(Stored entries)
== Segment start ==

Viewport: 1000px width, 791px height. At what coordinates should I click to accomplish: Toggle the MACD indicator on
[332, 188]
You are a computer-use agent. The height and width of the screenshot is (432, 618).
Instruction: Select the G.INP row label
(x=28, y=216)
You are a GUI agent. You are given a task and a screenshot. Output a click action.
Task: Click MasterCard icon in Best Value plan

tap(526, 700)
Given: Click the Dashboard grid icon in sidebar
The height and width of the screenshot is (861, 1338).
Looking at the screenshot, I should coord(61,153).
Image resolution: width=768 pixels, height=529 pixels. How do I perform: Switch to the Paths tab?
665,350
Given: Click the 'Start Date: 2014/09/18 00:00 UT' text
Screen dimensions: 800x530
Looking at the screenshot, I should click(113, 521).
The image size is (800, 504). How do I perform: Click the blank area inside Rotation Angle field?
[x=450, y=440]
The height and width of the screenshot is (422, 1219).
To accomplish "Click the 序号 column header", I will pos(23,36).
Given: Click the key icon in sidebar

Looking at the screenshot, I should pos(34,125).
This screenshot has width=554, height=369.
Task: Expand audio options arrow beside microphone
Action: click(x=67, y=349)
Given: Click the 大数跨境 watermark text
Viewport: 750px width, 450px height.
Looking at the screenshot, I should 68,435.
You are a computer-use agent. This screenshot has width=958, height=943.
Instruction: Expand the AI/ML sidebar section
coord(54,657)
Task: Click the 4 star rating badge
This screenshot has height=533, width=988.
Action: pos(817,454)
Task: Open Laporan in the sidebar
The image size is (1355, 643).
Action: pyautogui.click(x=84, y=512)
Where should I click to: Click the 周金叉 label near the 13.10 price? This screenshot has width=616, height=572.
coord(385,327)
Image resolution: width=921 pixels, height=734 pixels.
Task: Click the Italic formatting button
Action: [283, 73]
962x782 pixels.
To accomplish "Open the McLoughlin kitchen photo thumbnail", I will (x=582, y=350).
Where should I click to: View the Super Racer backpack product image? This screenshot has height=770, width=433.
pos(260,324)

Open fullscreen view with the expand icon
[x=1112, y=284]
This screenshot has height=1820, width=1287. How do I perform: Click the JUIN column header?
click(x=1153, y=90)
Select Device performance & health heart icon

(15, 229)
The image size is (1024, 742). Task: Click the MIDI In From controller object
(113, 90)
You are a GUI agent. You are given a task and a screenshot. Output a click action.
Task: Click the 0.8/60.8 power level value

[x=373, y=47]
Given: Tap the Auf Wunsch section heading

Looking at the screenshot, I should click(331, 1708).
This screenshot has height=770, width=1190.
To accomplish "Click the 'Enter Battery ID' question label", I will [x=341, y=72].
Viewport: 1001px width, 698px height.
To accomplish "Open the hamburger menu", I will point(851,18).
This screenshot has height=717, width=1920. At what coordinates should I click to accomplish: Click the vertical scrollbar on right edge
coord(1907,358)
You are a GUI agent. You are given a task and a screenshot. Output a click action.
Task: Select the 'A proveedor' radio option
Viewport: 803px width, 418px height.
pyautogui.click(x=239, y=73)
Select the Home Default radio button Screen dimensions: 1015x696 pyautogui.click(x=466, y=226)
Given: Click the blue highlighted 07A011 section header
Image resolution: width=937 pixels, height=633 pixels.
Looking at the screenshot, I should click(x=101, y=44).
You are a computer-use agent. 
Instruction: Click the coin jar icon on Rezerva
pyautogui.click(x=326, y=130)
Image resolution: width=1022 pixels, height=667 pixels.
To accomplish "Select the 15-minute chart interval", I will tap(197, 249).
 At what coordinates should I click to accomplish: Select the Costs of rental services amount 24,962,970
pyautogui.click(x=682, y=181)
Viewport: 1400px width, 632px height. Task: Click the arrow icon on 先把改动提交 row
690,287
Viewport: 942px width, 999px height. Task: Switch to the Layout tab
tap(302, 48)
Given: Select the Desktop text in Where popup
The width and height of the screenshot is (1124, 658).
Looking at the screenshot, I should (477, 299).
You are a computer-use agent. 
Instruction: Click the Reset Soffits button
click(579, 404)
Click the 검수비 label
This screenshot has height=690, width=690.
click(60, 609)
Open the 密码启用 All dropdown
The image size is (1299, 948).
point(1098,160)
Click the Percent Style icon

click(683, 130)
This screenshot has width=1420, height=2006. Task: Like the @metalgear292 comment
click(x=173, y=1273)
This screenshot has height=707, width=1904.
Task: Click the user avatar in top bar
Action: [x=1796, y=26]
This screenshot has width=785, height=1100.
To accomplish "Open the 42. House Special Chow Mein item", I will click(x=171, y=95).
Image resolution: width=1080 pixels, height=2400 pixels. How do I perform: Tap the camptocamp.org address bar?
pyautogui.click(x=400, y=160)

== Segment end ==

Aim of the exercise: From the data above, reproduce word for word the lines running from the line with "Instruction: Select the G.INP row label" to the line with "962x782 pixels.", ends included.

Solution:
Instruction: Select the G.INP row label
(x=28, y=216)
You are a GUI agent. You are given a task and a screenshot. Output a click action.
Task: Click MasterCard icon in Best Value plan

tap(526, 700)
Given: Click the Dashboard grid icon in sidebar
The height and width of the screenshot is (861, 1338).
Looking at the screenshot, I should coord(61,153).
Image resolution: width=768 pixels, height=529 pixels. How do I perform: Switch to the Paths tab?
665,350
Given: Click the 'Start Date: 2014/09/18 00:00 UT' text
Screen dimensions: 800x530
Looking at the screenshot, I should click(113, 521).
The image size is (800, 504). How do I perform: Click the blank area inside Rotation Angle field?
[x=450, y=440]
The height and width of the screenshot is (422, 1219).
To accomplish "Click the 序号 column header", I will pos(23,36).
Given: Click the key icon in sidebar

Looking at the screenshot, I should pos(34,125).
This screenshot has width=554, height=369.
Task: Expand audio options arrow beside microphone
Action: click(x=67, y=349)
Given: Click the 大数跨境 watermark text
Viewport: 750px width, 450px height.
Looking at the screenshot, I should 68,435.
You are a computer-use agent. This screenshot has width=958, height=943.
Instruction: Expand the AI/ML sidebar section
coord(54,657)
Task: Click the 4 star rating badge
This screenshot has height=533, width=988.
Action: pos(817,454)
Task: Open Laporan in the sidebar
The image size is (1355, 643).
Action: pyautogui.click(x=84, y=512)
Where should I click to: Click the 周金叉 label near the 13.10 price? This screenshot has width=616, height=572.
coord(385,327)
Image resolution: width=921 pixels, height=734 pixels.
Task: Click the Italic formatting button
Action: [283, 73]
962x782 pixels.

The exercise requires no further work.